Q: How has the Snedeker Lab adapted to the recent funding cuts that research institutions have faced around the nation? How strongly do you think this impacts your work? 

A: In my field, grants tend to last for a very short period of time, about two to three years. All of our grants were coming to an end during this period. We had our new applications out. For some of them, we’re still waiting for an answer. I have ones that have been in limbo for about a year now, and I'm not completely sure why that is. 

So what that means is that we are not operating with the same kind of resources that we have had for the ten years or so previous to this. We're doing a few different things. I’m very grateful for the fact that EEG is a relatively inexpensive paradigm. We can keep going on very, very small amounts of money. And I'm grateful for that. A second thing to point to is that this has gotten us thinking a lot about international collaborations. So this summer, for the first time in a very long time, we're not going to have our summer internship program and stay here on campus collecting data because we don't have the funding for that. But, we are all heading out into the world and to different places to discuss work with collaborators that will hopefully keep this research going, even if we can't keep it going at Harvard. For example, I'm very excited about a collaboration with Waseda University in Japan where we're going to look at moment-to-moment language comprehension in children who are hearing Japanese. Japanese is fascinating because, like a lot of the world's languages, it is actually kind of the opposite of English. In English, we put our heads before our compliments. A great example of this, we put our verbs before our objects. This gives a chance to look at how prediction happens in kids where the information order is completely reversed.

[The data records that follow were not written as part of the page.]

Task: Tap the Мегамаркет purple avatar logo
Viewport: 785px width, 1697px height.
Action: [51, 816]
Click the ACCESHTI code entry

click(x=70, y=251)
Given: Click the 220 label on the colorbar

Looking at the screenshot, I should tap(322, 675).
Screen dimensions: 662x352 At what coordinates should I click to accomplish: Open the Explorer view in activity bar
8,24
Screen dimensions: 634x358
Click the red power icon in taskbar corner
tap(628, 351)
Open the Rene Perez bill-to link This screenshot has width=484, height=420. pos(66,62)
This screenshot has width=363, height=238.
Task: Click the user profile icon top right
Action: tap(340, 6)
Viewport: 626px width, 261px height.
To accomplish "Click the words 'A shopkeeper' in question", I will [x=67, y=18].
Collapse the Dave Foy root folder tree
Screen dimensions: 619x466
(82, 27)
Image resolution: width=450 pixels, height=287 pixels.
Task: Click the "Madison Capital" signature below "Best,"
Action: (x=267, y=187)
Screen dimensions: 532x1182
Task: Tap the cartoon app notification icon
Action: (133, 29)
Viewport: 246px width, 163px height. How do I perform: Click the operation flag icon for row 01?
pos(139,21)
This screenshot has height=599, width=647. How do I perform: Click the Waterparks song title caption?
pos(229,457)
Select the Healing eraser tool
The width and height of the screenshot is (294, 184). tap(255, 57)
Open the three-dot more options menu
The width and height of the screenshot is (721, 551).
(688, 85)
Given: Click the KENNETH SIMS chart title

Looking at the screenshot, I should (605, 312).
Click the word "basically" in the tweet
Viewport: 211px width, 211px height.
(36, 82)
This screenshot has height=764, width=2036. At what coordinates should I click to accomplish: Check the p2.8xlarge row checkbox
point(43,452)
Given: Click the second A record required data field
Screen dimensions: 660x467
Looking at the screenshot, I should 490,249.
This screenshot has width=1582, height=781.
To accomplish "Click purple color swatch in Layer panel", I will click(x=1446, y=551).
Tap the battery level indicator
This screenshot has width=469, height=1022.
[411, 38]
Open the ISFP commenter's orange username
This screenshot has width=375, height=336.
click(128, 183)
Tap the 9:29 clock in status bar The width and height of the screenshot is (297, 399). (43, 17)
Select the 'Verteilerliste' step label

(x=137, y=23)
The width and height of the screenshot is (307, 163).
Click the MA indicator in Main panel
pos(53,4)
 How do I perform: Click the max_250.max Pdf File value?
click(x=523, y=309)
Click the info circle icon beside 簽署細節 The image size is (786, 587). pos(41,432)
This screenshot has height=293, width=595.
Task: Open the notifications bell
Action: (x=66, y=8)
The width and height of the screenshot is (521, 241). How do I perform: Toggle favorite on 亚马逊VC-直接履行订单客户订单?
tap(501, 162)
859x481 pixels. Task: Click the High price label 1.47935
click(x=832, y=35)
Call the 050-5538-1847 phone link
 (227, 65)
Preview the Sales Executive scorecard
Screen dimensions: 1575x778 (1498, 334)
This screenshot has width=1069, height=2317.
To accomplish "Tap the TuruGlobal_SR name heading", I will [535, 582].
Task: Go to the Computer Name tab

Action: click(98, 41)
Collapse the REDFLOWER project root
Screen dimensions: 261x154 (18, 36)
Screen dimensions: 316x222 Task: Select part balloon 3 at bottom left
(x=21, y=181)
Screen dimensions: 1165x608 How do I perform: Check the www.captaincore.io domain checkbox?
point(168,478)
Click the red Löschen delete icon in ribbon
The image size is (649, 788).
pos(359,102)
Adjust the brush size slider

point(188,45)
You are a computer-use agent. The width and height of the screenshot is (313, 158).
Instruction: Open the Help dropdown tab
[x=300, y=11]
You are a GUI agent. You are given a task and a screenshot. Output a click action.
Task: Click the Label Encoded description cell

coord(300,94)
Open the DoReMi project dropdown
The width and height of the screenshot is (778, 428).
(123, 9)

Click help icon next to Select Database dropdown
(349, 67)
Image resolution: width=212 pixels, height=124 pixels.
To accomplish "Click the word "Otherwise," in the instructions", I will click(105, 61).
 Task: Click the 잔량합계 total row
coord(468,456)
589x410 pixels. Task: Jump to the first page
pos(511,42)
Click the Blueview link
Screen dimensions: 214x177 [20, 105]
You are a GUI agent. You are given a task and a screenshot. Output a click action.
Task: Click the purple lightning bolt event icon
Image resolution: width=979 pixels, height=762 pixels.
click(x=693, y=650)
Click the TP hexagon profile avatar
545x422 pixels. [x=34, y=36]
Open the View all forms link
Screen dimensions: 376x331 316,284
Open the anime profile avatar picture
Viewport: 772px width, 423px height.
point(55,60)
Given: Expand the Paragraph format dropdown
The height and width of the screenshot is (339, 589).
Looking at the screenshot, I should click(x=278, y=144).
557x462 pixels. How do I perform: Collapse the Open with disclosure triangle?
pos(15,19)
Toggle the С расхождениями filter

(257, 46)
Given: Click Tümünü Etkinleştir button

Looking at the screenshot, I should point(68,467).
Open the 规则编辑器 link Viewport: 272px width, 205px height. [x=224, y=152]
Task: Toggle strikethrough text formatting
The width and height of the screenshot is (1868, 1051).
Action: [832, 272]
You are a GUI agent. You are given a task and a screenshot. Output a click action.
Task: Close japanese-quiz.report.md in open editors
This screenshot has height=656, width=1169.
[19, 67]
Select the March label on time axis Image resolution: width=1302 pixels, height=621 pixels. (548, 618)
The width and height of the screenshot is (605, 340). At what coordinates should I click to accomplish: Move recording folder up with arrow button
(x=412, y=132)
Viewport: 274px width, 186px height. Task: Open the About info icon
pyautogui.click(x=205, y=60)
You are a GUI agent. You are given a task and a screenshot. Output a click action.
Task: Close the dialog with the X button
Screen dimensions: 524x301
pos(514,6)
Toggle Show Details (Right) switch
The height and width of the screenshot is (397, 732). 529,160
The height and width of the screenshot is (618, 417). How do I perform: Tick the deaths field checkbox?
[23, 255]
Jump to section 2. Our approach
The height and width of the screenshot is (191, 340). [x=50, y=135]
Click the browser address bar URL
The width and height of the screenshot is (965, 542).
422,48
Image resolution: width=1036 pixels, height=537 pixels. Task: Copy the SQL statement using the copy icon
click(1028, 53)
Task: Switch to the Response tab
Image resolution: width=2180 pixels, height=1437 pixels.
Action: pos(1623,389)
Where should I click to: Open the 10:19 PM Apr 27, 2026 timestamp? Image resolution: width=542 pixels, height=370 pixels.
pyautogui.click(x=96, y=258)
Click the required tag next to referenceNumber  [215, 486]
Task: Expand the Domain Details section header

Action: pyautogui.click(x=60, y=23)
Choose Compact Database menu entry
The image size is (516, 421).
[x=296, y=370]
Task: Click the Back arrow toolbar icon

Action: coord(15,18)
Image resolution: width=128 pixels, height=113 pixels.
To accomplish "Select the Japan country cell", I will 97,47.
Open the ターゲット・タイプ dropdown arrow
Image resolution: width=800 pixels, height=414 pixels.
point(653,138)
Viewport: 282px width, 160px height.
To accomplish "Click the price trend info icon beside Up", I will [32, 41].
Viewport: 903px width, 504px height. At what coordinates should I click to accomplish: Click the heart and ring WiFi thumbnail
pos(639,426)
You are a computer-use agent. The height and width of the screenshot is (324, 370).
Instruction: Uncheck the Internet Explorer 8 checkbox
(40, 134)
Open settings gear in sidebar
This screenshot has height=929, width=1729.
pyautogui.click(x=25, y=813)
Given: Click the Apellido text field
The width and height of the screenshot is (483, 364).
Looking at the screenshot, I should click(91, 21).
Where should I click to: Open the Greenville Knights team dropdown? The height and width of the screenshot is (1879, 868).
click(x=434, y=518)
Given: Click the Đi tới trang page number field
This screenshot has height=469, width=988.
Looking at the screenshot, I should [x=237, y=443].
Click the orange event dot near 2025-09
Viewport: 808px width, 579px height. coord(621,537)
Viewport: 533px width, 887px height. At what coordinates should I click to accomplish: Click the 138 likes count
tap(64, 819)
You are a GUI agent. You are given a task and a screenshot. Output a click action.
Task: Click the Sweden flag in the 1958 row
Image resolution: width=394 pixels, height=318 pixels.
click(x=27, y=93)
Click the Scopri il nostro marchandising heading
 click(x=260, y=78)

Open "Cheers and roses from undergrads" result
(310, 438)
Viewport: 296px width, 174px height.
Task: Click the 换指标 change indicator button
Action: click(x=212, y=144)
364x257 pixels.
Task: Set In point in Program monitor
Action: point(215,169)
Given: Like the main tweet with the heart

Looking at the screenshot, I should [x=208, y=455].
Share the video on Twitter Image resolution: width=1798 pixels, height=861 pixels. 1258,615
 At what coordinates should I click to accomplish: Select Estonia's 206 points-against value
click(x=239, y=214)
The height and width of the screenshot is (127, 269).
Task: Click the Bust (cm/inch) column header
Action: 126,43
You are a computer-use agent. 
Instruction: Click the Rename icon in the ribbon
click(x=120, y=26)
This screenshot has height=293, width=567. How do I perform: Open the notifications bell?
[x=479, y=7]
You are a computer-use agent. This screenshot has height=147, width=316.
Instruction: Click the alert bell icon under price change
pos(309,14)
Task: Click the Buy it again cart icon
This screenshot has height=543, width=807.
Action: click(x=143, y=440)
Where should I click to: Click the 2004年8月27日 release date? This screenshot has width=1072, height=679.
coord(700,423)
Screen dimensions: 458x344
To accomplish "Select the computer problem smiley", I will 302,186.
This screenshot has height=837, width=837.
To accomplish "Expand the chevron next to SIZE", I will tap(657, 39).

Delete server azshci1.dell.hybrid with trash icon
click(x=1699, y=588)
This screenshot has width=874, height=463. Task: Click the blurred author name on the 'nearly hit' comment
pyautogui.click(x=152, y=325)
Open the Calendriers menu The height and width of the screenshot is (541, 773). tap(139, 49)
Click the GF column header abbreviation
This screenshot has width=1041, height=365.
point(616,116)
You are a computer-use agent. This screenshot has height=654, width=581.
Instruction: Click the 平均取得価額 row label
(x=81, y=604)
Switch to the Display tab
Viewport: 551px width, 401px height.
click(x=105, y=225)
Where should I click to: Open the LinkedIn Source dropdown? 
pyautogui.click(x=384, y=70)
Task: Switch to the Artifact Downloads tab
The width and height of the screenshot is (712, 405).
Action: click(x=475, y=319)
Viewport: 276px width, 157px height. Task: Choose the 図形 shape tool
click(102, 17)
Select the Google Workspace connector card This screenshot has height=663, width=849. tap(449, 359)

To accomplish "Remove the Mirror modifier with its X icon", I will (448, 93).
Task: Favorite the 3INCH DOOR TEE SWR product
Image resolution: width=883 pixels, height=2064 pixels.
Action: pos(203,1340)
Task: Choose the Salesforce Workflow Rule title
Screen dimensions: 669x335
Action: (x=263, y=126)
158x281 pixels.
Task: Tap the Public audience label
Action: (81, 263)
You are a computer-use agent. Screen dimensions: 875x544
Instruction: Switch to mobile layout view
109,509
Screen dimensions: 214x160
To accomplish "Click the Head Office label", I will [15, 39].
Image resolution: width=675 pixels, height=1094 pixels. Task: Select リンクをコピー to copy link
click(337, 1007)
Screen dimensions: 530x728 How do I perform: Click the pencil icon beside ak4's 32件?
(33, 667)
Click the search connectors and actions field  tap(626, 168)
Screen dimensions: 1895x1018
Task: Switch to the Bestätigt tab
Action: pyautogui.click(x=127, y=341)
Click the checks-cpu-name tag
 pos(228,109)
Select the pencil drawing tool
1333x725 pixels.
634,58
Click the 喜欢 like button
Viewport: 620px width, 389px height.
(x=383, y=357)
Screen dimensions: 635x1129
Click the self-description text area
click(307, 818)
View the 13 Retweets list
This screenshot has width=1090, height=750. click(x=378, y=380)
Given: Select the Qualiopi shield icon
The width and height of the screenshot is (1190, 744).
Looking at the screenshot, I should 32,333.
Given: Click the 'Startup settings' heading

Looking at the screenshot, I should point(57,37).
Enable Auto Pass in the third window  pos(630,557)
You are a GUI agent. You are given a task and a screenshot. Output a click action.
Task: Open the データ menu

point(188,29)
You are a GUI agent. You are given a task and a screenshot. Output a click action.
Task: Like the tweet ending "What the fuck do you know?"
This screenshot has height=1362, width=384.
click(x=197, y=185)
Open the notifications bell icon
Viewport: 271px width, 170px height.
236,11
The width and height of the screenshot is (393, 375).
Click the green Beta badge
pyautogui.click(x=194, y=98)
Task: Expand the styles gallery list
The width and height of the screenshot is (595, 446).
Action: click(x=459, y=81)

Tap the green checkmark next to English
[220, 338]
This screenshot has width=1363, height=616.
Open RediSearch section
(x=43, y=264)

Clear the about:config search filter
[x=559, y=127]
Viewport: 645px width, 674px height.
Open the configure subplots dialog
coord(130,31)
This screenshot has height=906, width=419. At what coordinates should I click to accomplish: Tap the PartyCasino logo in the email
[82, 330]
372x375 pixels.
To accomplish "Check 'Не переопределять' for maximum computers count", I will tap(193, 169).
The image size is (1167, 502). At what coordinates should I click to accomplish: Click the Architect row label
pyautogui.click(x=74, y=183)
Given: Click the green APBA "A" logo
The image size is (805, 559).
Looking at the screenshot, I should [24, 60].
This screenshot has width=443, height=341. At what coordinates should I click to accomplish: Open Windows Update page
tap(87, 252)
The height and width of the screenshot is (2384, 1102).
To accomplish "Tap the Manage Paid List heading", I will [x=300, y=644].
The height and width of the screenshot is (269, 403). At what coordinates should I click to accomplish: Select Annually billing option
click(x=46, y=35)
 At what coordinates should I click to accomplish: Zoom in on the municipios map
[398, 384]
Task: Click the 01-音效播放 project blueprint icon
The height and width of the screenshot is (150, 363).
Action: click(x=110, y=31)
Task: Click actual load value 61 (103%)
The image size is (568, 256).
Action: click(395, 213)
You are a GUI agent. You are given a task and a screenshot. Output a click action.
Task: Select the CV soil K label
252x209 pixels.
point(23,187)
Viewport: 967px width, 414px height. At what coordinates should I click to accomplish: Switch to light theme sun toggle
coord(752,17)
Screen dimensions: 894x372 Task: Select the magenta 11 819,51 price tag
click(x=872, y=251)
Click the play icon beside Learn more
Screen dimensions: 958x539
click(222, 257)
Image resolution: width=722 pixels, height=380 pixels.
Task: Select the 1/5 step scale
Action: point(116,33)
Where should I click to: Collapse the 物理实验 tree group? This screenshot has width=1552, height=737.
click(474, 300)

Q: How has your background in psychology influenced your criteria while looking for people who work in your lab? What personality traits and backgrounds are important while looking for researchers? 

A:
You should expect people to be coming with different skill sets, right? For a graduate student or postdoc, this process is a lot about fit. Is this someone for whom my lab might well be the best place for them to be, right, where we're uniquely suited to one another? What this typically means is somebody who wants to explore a question within the domain where I might be able to add something uniquely to that question. In some cases, it's really kind of obvious. 

We're one of the few labs that are doing developmental EEG focus on language at higher levels. If someone is interested in that, this is a great fit. For another group of students, this is about the fact that we are a lab that uses the methods of psychology, right, to explore linguistically relevant questions. That's one set of criteria. 

Another set of criteria is, is this someone who's ready to make this choice? This is particularly relevant for graduate students. Not everyone should be going to graduate school, right? Do they know about the kind of work that's going to be involved? Is this a career path that they're fairly committed to? 
​
I’m looking for whether people seem to be able to think deeply about data, about the relationship of research to theory and going back and forth between those things. I spend a lot of time with great care interviewing of graduate, potential graduate students. And that process usually involves several interviews and one in which we discuss research design fairly tightly. For undergraduate researchers, I'm looking for somebody who is curious, who is interested in staying with the lab for a couple semesters.

About the Author
Sucheta Srikanth ('29) is a freshman at Harvard College concentrating in Psychology (MBB) and Statistics.